▶ [WYBRANY FRAGMENT]
Artur Szpilka wróci do trenera Fiodora Łapina?

East News / Wojciech Kubik / Walka Adama Kownackiego z Arturem Szpilką
East News / Wojciech Kubik / Walka Adama Kownackiego z Arturem Szpilką

Artur Szpilka po porażce z Adamem Kownackim może zmienić trenera. Janusz Pindera uważa, że polski pięściarz będzie chciał wrócić do Fiodora Łapina.

Szpilka niespodziewanie przegrał z Kownackim przez techniczny nokaut w czwartej rundzie na gali w Nowym Jorku.

Po porażce załamany był trener "Szpili" Ronnie Shields. - Nie zrobił niczego co miał, co trenowaliśmy. Niczego - powiedział tuż po pojedynku Przemkowi Garczarczykowi doświadczony trener.

Janusz Pindera w felietonie na łamach polsatsport.pl przyznał, że Szpilka może chcieć zmienić trenera.

"Myślę, że Szpilka będzie chciał wrócić do Łapina, tak jak Mateusz Masternak wrócił do Gmitruka. Tylko nie wiem, czy powrót z różnych względów jest możliwy, ale to już inna sprawa" - napisał doświadczony komentator.

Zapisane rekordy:
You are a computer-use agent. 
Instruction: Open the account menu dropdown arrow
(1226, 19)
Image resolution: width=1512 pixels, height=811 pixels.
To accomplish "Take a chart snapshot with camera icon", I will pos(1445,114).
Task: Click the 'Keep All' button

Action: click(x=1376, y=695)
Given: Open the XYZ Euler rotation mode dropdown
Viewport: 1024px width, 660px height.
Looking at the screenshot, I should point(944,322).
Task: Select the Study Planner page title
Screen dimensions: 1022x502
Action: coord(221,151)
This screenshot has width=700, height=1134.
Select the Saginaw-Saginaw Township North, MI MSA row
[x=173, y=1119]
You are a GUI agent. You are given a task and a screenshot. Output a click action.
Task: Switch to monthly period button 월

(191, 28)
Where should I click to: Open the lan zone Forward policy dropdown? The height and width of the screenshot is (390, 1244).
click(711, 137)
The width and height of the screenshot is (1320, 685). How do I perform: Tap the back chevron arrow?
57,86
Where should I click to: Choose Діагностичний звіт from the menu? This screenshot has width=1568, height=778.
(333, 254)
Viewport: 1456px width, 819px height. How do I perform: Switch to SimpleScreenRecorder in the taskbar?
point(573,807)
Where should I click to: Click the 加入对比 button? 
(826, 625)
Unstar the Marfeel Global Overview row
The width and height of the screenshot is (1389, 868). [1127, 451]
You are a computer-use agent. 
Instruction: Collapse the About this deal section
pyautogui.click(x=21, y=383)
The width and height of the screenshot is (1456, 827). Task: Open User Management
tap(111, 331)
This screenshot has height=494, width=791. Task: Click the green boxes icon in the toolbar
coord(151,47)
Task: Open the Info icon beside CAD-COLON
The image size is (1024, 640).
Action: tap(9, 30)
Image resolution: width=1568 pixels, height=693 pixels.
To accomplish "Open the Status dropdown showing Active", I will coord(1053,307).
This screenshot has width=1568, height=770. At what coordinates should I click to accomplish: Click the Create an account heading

▶ [ZADANIA DO WYKONANIA]
A. Zmień w artykule o Szpilce słowo „felietonie” na „komentarzu”. Podaj cały fragment między „Po porażce załamany” a „napisał doświadczony komentator.”, łącznie z tymi słowami.
B. Dopisz dalszy ciąg artykułu o porażce Szpilki z Kownackim, zaczynając od miejsca, w którym tekst się kończy.
Listing to osobny materiał, odrębny od artykułu o Szpilce.

▶ [WYNIKI ĆWICZENIA]
A.
Po porażce załamany był trener "Szpili" Ronnie Shields. - Nie zrobił niczego co miał, co trenowaliśmy. Niczego - powiedział tuż po pojedynku Przemkowi Garczarczykowi doświadczony trener.

Janusz Pindera w komentarzu na łamach polsatsport.pl przyznał, że Szpilka może chcieć zmienić trenera.

"Myślę, że Szpilka będzie chciał wrócić do Łapina, tak jak Mateusz Masternak wrócił do Gmitruka. Tylko nie wiem, czy powrót z różnych względów jest możliwy, ale to już inna sprawa" - napisał doświadczony komentator.

B.
"Ronnie Shields bez Szpilki da sobie radę, ma przecież z kim pracować. O porażkę z Kownackim nie ma sensu go obwiniać, bo to nie o to chodzi. Szpilka faktycznie nie zrobił w ringu nic z tego, co przerabiali na treningach. Wysiadła głowa, siadła psychika, komputer odmówił posłuszeństwa, jakby tego nie nazwać. I temu Shields nie potrafił zaradzić, takie są fakty. Czy Łapin by sobie poradził? Tego nie wiemy, być może, ale to nic pewnego, wszystko jest w sferze domysłów, choć co do tego, że miał większy wpływ na Szpilkę, chyba nie ma wątpliwości" - dodał.

ZOBACZ WIDEO Artur Szpilka: Nie wiem, co będzie dalej (WIDEO)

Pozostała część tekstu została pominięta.